Pro und Kontra Depression
Pro
Müssen wir als Gesellschaft über den Umgang mit depressiven Menschen neu nachdenken? (Frank Plasberg et al.) Ich sage: nein, totaler Blödsinn. Depression ist längst kein Stigma mehr, es ist heute Freifahrtschein für ein Leben ohne Sorgen. Sie lesen richtig! Wer an Depressionen "leidet", hat’s gut und macht alles richtig. Paradox? Ich huste Ihnen was: Der Depressive hat permanent die Aufmerksamkeit seines Umfelds. Alle versuchen, es ihm recht zu machen, pudern ihm, verzeihen Sie bitte!, den Arsch. Sie haben Depressionen? Bitte fahren Sie in den Urlaub, auf Kur. Unterbrechen Sie nur Ihre Berufsausbildung so lange sie wollen, kommen Sie einfach zurück, wenn es Ihnen besser geht. Kein Problem, wir bezahlen Sie weiter. Mit freundlichen Grüßen, Ihre Lufthansa. Der Vorteil des Depressiven: Er will sich hundsmiserabel fühlen – und schafft das auch. Erfüllung als Dauerzustand.
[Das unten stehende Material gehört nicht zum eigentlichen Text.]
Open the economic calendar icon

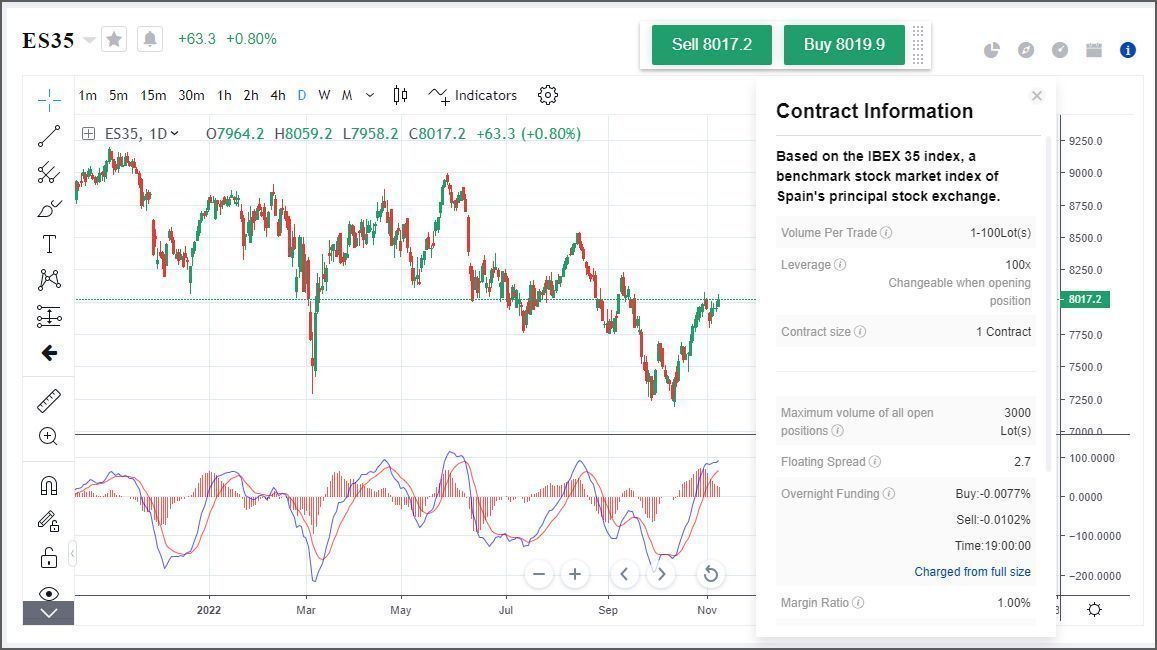point(1092,50)
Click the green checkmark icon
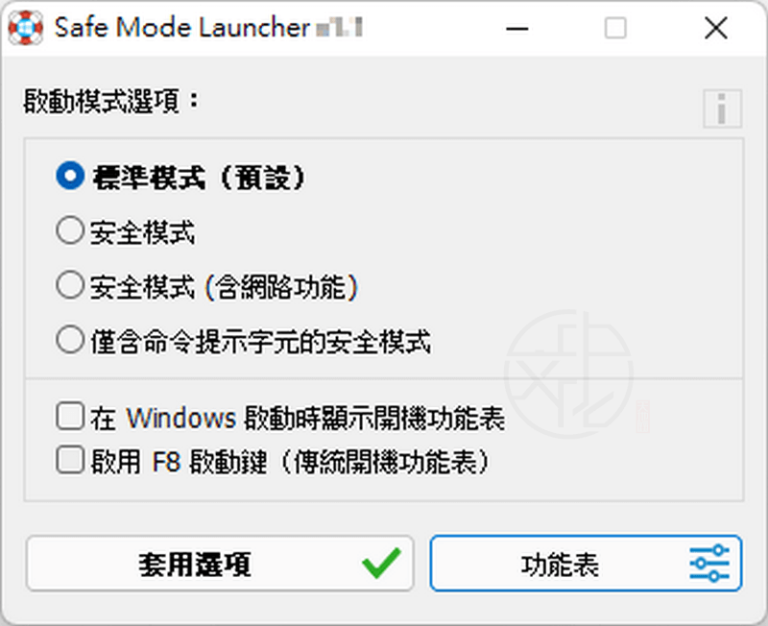Screen dimensions: 768x626 pyautogui.click(x=381, y=563)
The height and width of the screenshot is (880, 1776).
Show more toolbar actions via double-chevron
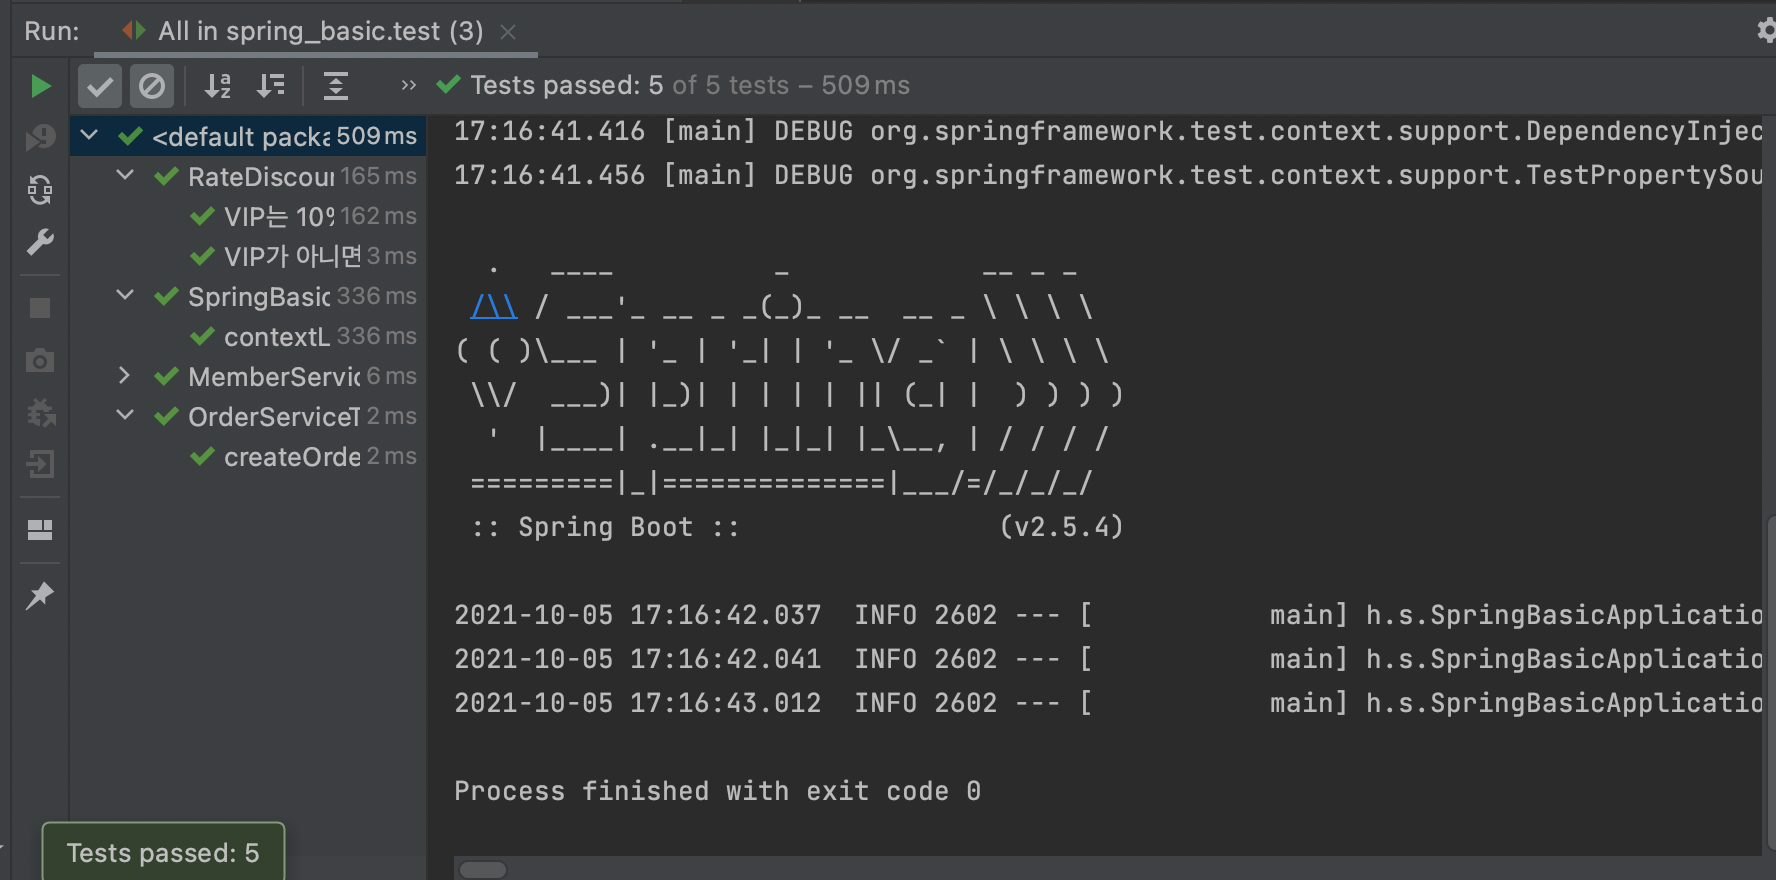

Der ach so "Gesunde" will glücklich sein, hat aber ständig noch irgendwelche ach so schlimmen Sorgen: Eheprobleme und Kinder, die Zigarette rauchen. Solche Kinkerlitzchen jucken den Depressiven überhaupt nicht mehr; er darf sich, von der Gesellschaft subventioniert, nur um sich selbst kümmern. Und der frenetische Applaus bei "Stern TV" gibt ihm Recht. Fazit: Glück ist ein Irrweg, Depression der anzustrebende Idealzustand in unserem kranken Land – der Depressive ist der Ausgeglichene und Gesunde.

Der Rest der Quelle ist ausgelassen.